If your roles are public you can publish them to Ansible Galaxy. Then you can install them using standard dependeicies, e.g.: namespace.collection_name. It's also works with a single role.

If you still need to install your requirements using git, I believe you can put your access token in the URL: PAT for GitHub, or PAT for GitLab.
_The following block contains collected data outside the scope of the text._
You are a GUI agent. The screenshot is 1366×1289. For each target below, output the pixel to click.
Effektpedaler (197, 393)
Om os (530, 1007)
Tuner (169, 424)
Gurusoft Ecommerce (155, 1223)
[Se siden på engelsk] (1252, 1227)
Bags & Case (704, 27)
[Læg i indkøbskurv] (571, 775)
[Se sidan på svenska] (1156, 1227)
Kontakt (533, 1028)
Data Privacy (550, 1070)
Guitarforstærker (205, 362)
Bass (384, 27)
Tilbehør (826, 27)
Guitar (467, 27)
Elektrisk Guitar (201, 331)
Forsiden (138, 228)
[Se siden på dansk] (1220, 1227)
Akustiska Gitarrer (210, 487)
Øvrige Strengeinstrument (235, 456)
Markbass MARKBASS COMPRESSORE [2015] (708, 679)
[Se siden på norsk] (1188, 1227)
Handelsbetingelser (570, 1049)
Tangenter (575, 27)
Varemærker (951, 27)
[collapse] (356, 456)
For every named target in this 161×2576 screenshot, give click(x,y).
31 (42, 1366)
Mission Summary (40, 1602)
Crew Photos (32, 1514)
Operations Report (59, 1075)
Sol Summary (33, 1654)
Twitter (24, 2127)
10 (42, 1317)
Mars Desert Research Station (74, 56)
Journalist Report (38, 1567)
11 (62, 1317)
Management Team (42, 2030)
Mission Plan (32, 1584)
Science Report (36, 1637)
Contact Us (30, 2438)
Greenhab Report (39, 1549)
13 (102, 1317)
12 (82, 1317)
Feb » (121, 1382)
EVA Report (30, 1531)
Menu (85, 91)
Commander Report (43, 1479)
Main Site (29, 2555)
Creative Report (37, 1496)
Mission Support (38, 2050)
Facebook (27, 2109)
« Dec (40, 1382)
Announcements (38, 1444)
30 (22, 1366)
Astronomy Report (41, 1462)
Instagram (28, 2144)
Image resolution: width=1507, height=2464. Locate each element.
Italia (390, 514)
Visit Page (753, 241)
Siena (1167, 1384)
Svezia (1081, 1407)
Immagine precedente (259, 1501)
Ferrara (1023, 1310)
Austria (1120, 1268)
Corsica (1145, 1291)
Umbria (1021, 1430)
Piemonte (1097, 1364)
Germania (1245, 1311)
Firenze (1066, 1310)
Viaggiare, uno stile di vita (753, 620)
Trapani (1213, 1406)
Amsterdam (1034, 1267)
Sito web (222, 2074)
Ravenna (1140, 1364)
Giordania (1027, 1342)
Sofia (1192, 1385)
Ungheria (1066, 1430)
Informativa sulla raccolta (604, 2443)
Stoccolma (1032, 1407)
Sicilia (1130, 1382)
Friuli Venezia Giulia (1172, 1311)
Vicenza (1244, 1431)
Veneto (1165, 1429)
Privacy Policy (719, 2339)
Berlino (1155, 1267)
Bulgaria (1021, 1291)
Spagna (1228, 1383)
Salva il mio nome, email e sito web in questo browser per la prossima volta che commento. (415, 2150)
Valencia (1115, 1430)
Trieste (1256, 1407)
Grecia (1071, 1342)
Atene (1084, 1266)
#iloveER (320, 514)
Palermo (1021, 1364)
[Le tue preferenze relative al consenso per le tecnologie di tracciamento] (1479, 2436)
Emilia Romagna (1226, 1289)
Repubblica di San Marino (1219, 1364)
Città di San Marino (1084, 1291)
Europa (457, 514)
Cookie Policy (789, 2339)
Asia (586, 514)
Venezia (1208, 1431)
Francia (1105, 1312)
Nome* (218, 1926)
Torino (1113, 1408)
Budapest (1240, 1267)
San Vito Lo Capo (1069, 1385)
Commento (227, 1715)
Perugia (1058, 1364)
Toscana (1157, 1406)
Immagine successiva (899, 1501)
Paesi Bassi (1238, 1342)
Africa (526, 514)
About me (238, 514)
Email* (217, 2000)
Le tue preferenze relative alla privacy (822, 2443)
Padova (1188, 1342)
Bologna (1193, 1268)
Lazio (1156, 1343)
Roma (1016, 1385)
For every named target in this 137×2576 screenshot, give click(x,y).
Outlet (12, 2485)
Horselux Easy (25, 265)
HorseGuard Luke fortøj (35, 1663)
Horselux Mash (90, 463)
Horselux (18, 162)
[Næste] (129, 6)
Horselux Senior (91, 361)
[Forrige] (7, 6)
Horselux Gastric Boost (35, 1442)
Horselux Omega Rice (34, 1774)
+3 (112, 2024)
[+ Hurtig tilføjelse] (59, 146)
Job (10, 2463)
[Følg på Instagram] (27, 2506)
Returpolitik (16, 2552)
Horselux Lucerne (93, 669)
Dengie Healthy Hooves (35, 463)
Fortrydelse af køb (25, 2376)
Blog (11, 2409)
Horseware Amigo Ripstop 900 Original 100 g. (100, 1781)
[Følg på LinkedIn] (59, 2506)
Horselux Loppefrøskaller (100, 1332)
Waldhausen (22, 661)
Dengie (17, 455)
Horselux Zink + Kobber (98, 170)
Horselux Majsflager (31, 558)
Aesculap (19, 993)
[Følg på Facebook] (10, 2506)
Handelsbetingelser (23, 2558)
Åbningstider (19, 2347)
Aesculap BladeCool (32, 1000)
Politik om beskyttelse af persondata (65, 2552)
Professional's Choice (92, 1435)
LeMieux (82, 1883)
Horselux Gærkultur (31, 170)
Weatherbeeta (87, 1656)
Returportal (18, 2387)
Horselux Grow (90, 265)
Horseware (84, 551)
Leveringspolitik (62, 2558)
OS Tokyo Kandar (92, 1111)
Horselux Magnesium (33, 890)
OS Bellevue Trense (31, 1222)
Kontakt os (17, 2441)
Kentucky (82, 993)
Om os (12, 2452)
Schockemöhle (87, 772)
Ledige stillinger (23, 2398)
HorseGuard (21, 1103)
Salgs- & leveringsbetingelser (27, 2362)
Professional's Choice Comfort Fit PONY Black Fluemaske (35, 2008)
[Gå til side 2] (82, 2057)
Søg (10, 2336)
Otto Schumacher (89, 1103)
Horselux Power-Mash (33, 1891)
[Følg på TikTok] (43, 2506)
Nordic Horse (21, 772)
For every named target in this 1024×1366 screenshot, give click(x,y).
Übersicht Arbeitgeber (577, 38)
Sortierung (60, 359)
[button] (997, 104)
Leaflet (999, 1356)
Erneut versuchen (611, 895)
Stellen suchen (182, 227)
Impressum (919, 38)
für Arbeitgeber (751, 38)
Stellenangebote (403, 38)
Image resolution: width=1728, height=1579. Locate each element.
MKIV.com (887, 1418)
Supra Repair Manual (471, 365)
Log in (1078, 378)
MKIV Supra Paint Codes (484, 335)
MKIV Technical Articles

You can also pass your personal access token to env variables and hide them from logs.

The only thing I don't remember is about using variables inside requirements.yml, but you can template them before linting using pre-commands (also PRE_COMMANDS env variable).

Used pre command to copy my .ssh/id_rsa to /root/.ssh inside the megalinter container -> didn't work

If you still need a git ssh, need more outputs after your ssh copy commands to troubleshoot:

whoami
echo "pwd is $(pwd)"
echo "home: $HOME"
ls -lh "$HOME"
ls -lh "$HOME/.ssh"
cat "$HOME/.ssh/config"
grep -vE "^#" /etc/ssh/ssh_config
ssh -v -p <5561_or_your_custom_port> git@<your_gitlab_host> 'exit'

Hope it helps...

PS:

I think this question is more about 'automatically install ansible requirements' :)

ansible-galaxy install -r requirements.yml

As for me, I never tried using tokens in requirements.yml for the next reasons:

1. I have a public Ansible Galaxy collection for my personal project.

2. We have force pre-install job in our corporate GitLab CI:

   cd <ansible_collection_folder>
   ansible-galaxy collection build
   ansible-galaxy collection install $(ls -1 | grep ".tar.gz") -f
   

[nvuillam]

I never used ansible, but would a pre-command work ?

Something like

PRE_COMMANDS:
  - command: ansible-galaxy install -r requirements.yml
    cwd: "workspace"   # Will be run at the root of the workspace (usually your repository root)
    continue_if_failed: False  # Will stop the process if command is failed (return code > 0)

[github-actions[bot]]

This issue has been automatically marked as stale because it has not had recent activity. It will be closed in 14 days if no further activity occurs. Thank you for your contributions.

If you think this issue should stay open, please remove the O: stale 🤖 label or comment on the issue.